From: Pekka Enberg <penberg@cs.helsinki.fi>
To: Zach Brown <zab@zabbo.net>
Cc: Mark Fasheh <mark.fasheh@oracle.com>,
Christoph Hellwig <hch@infradead.org>,
David Teigland <teigland@redhat.com>,
Pekka Enberg <penberg@gmail.com>,
akpm@osdl.org, linux-kernel@vger.kernel.org,
linux-cluster@redhat.com, Andreas Dilger <adilger@clusterfs.com>
Subject: Re: GFS
Date: Thu, 11 Aug 2005 19:44:50 +0300 [thread overview]
Message-ID: <1123778691.24181.8.camel@localhost> (raw)
In-Reply-To: <42FB7DE5.2080506@zabbo.net>
On Thu, 2005-08-11 at 09:33 -0700, Zach Brown wrote:
> I don't think this patch is the way to go at all. It imposes an
> allocation and vma walking overhead for the vast majority of IOs that
> aren't interested. It doesn't look like it will get a consistent
> ordering when multiple file systems are concerned. It doesn't record
> the ranges of the mappings involved so Lustre can't properly use its
> range locks.
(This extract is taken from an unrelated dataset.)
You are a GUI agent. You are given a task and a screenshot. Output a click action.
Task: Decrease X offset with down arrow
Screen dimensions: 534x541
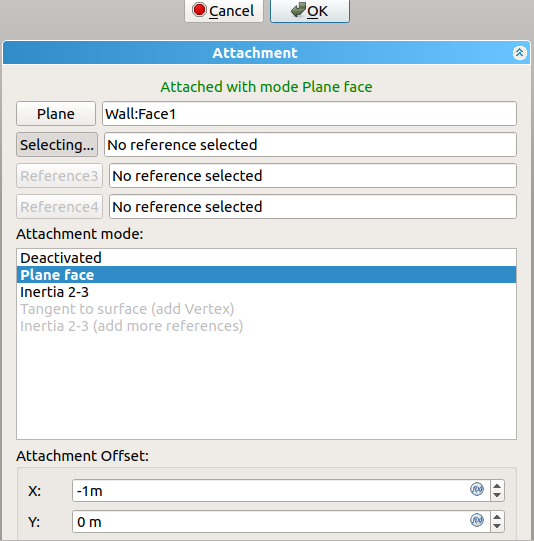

And finally, it doesn't prohibit mapping operations for
> the duration of the IO -- the whole reason we ended up in this thread in
> the first place :)
Hmm. So how do you propose we get rid of the mandatory vma walk? I was
thinking of making iolock a config option so when you don't have any
filesystems that need it, it can go away. I have also optimized the
extra allocation away when there are none mmap'd files that require
locking.
As for the rest of your comments, I heartly agree with them and
hopefully some interested party will take care of them :-).
Pekka
Index: 2.6-mm/fs/iolock.c
===================================================================
--- /dev/null
+++ 2.6-mm/fs/iolock.c
@@ -0,0 +1,183 @@
+/*
+ * I/O locking for memory regions. Used by filesystems that need special
+ * locking for mmap'd files.
+ */
+
+#include <linux/iolock.h>
+#include <linux/kernel.h>
+#include <linux/fs.h>
+#include <linux/mm.h>
+#include <linux/slab.h>
+
+/*
+ * TODO:
+ *
+ * - Deadlock when two nodes acquire iolocks in reverse order for two
+ * different filesystems. Solution: use rbtree in iolock_chain so we
+ * can walk iolocks in order. XXX: what order is stable for two nodes
+ * that don't know about each other?
+ */
+
+/*
+ * I/O lock contains all files that participate in locking a memory region
+ * in an address_space.
+ */
+struct iolock {
+ struct address_space *mapping;
+ unsigned long nr_files;
+ struct file **files;
+ struct list_head chain;
+};
+
+struct iolock_chain {
+ struct list_head list;
+};
+
+static struct iolock *iolock_new(unsigned long max_files)
+{
+ struct iolock *ret = kzalloc(sizeof(*ret), GFP_KERNEL);
+ if (!ret)
+ goto out;
+ ret->files = kcalloc(max_files, sizeof(struct file *), GFP_KERNEL);
+ if (!ret->files) {
+ kfree(ret);
+ ret = NULL;
+ goto out;
+ }
+ INIT_LIST_HEAD(&ret->chain);
+out:
+ return ret;
+}
+
+static struct iolock_chain *iolock_chain_new(void)
+{
+ struct iolock_chain * ret = kzalloc(sizeof(*ret), GFP_KERNEL);
+ if (ret) {
+ INIT_LIST_HEAD(&ret->list);
+ }
+ return ret;
+}
+
+static int iolock_chain_acquire(struct iolock_chain *chain)
+{
+ struct iolock * iolock;
+ int err = 0;
+
+ list_for_each_entry(iolock, &chain->list, chain) {
+ if (iolock->mapping->a_ops->iolock_acquire) {
+ err = iolock->mapping->a_ops->iolock_acquire(
+ iolock->files, iolock->nr_files);
+ if (!err)
+ goto error;
+ }
+ }
+error:
+ return err;
+}
+
+static struct iolock *iolock_lookup(struct iolock_chain *chain,
+ struct address_space *mapping)
+{
+ struct iolock *ret = NULL;
+ struct iolock *iolock;
+
+ list_for_each_entry(iolock, &chain->list, chain) {
+ if (iolock->mapping == mapping) {
+ ret = iolock;
+ break;
+ }
+ }
+ return ret;
+}
+
+/**
+ * iolock_region - Lock memory region for file I/O.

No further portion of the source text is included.